Rising Stars Philippines is a Philippine reality karaoke - based singing competition airing on TV5 starting last March 14, 2015 at 10pm. A singing contest wherein judges are told what to do and ask them choose risingstar's bet, That's why Mr. Jimmy Bondoc left the show because of that. It was a local contest before it was finally aired on television. Before they roam around the country, having booth inside the malls and online auditions were added as well, to find the best online singing sensation from all around the country. The selected finalists soon were revealed through online Voting, (Judges choice, Top voter & best performance). The finalists will then have a mall show where the winners will be revealed. Until it was famous enough to be launched, Venus Raj and Ogie Alcasid take the role as the hosts of the show.
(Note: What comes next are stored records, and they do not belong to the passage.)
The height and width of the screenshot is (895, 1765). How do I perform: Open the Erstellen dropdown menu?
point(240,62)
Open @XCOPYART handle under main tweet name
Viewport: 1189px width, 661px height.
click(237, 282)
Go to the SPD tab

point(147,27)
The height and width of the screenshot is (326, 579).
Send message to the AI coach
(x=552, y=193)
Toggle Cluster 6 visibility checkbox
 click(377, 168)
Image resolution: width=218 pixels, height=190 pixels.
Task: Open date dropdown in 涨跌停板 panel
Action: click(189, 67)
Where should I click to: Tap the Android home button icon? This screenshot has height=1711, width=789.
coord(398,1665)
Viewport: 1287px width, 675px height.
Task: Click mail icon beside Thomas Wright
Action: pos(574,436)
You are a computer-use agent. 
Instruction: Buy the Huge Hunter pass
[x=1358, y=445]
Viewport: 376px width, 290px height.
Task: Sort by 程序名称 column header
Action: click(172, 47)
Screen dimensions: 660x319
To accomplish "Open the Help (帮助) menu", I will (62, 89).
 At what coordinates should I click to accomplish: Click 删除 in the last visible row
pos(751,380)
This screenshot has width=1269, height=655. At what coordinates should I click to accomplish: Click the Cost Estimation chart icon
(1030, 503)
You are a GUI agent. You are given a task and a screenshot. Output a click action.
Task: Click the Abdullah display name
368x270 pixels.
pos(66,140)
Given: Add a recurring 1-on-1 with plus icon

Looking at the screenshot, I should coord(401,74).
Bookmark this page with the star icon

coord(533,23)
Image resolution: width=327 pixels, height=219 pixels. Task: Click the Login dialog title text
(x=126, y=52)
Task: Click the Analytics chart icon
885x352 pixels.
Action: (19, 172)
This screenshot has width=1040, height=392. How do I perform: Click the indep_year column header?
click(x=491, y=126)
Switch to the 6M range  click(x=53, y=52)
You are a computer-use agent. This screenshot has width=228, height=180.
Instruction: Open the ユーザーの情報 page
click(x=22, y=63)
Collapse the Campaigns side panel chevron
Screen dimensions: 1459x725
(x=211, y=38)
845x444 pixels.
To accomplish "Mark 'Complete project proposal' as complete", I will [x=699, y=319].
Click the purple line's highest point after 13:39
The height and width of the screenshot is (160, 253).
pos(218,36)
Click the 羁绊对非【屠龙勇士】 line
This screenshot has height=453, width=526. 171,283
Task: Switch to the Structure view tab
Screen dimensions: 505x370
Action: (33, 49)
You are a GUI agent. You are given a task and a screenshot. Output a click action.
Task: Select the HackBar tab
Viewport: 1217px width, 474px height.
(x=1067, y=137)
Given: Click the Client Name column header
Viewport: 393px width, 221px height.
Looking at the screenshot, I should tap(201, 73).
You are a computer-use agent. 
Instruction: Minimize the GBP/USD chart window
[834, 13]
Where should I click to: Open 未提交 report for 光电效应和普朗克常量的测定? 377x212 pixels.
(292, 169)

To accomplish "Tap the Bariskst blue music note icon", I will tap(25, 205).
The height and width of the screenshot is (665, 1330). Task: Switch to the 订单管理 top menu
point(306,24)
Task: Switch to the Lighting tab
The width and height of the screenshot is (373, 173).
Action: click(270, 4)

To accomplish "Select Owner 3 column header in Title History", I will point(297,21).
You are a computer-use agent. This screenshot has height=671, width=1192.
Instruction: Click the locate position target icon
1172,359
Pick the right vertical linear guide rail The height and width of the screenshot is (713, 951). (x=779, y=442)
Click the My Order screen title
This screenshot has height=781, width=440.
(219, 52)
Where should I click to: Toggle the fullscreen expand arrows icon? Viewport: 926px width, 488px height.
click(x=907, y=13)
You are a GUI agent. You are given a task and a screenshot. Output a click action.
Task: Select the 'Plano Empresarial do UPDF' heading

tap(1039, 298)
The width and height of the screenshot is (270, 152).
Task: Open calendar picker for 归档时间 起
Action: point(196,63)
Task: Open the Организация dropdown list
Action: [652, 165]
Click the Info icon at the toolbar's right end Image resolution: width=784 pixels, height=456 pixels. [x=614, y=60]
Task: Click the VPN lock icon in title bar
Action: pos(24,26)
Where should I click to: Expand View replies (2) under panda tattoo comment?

Jaya and Papa Jack served as casual judges and Nina, and Jimmy Bondoc as guest judges. Jimmy Bondoc was an official casual judge until he left due to personal reasons. Anna Feliciano served as the show's coach. On the finale, Ms. Gwen Albarracin, the President and CEO of the Center for Pop and Ms. Wilma Galvante, the Chief Entertainment Content Officer of TV5 served as guest judges. The network initially planned to air the program on both Saturday and Sunday nights at 9pm. But due to the network's crowded Sunday lineup, Rising Stars instead aired on Saturday nights only, moving Call Me Papa Jack to Sundays at 10pm.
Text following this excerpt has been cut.